What is gold standard and what is ground
               truth?

Cardoso, Jefferson Rosa; Pereira, Ligia Maxwell; Iversen, Maura Daly; Ramos, Adilson Luiz

doi:10.1590/2176-9451.19.5.027-030.ebo

"What has not been examined impartially, has not been well examined. Scepticism is therefore the first step towards truth." (Denis Diderot, Philosopher)

Clinical decision-making is complex and based upon accurate evaluation of clinical findings using diagnostic tests and reference standard data. Given that many aspects of dental examination are not direct measures, but rely on indirect measures, it is important for clinicians to understand the basic principles and terms used to assess the accuracy of diagnostic tests and to appropriately evaluate published literature regarding these tests. Luckily, there is a variety of readily available metric systems to assess the quality of diagnostic test studies and to help clinicians better understand evidence-based literature.
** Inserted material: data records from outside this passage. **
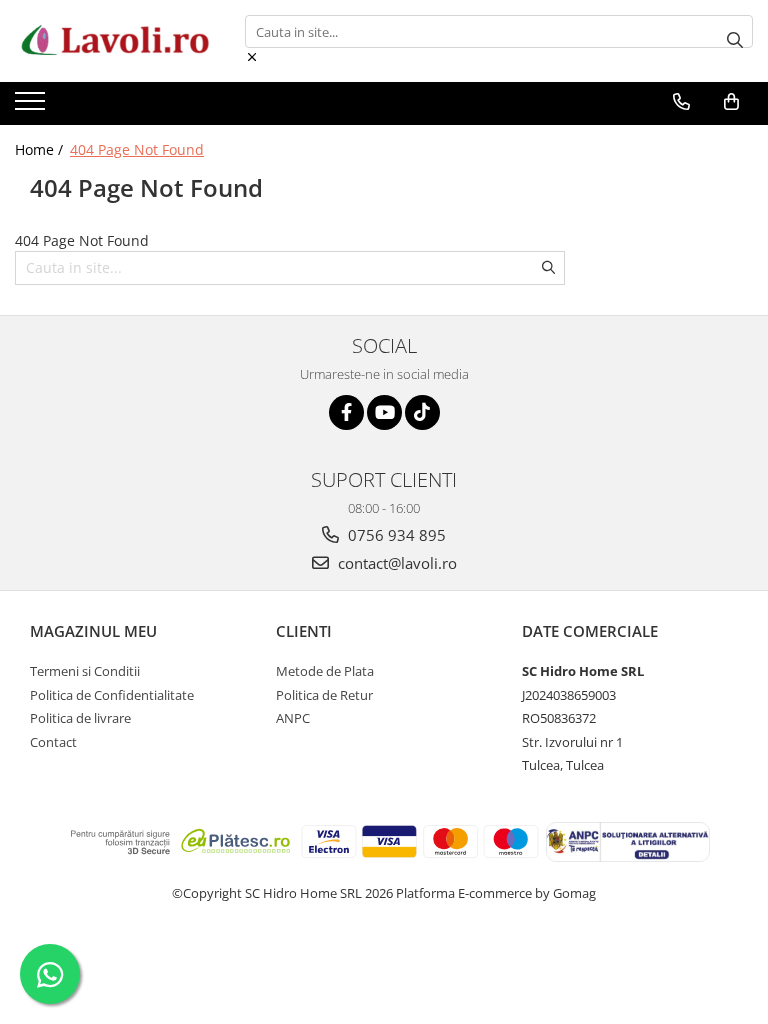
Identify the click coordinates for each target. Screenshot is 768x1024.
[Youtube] (384, 412)
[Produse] (32, 107)
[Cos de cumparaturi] (731, 102)
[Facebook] (346, 412)
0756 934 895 (395, 535)
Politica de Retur (324, 695)
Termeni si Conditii (85, 671)
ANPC (293, 718)
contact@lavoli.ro (395, 563)
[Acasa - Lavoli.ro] (115, 41)
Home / (41, 149)
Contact (53, 742)
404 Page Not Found (137, 149)
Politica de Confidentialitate (112, 695)
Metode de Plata (325, 671)
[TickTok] (422, 412)
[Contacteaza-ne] (681, 102)
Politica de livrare (80, 718)
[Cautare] (735, 41)
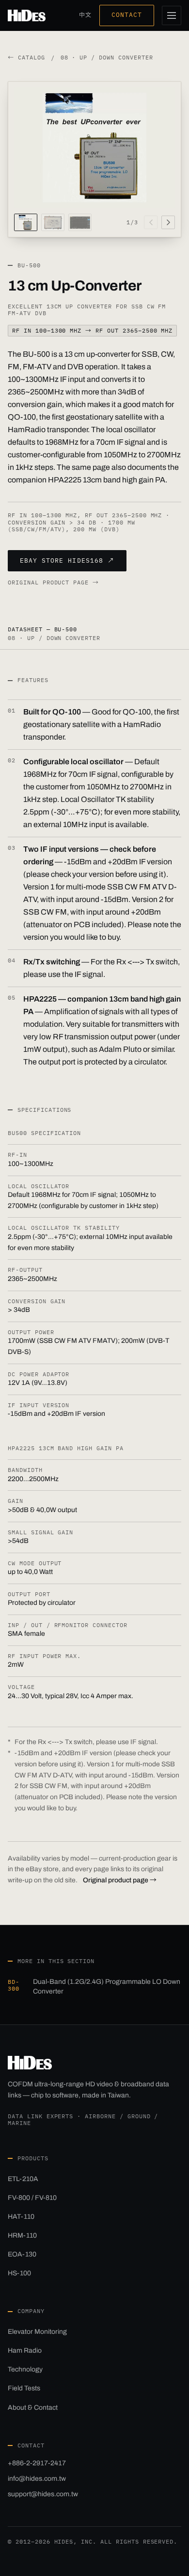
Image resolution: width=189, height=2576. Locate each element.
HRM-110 (22, 2235)
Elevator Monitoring (37, 2331)
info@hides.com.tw (37, 2478)
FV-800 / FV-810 (32, 2197)
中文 (85, 15)
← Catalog (26, 57)
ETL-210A (23, 2179)
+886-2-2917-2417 (37, 2463)
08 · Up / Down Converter (107, 57)
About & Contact (33, 2407)
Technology (25, 2369)
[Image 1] (25, 222)
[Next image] (168, 222)
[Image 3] (80, 222)
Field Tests (24, 2388)
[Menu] (171, 15)
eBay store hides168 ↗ (67, 560)
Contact (126, 15)
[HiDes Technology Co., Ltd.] (27, 15)
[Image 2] (52, 222)
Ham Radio (25, 2350)
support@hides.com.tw (43, 2494)
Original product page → (53, 582)
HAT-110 (21, 2216)
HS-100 (19, 2273)
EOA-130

Dentistry, or shall we say Clinical Dentistry, is becoming more complex and patients have been better informed. Importantly, health care has also shifted focus to emphasize evidence-based practice (EBP). EBP is considered the gold standard for health professional decision-making. No one can deny that the activities in the field of evidence-based Dentistry have grown exponentially in the last decade. However, we cannot forget that Pierre Fauchard (1678 - 1761) may have been the first to warn the dental field about the concept of evidence, taking into consideration the practices of the time. Fauchard and James Lind (1716-1790) were both concerned about the health of sailors dying of scurvy and, for this reason, conceptualized a "clinical trial" involving the use of vitamin C to counteract the disease. The former even tested techniques for the removal of caries, dental restoration and implants.

The true meaning of evidence-based Dentistry is grounded in a solid understanding and application of clinical epidemiology principles to reduce any confusion that may exist due to academic training. Epidemiology is defined as the "Science of making predictions about individual patients or a group, by recounting clinical events in similar patients in order to ensure that the predictions are correct". Clinical epidemiology is "a subfield that applies the principles and methods of epidemiology to study the occurrence and outcomes of disease in people with a given illness".¹

The ability to precisely define a question of interest (clinical question), derive relevant information from databases, differentiate research methodology, select statistical procedures as well as the ability to critically evaluate studies and understand their implications for care, are required skills.² However, let us not be too optimistic; there are drawbacks. Ironically, political, social and economic pressure limits the time available for practitioners to seek answers to clinical questions. Furthermore, there is a surprising number of weekly published studies, from the best to the worst.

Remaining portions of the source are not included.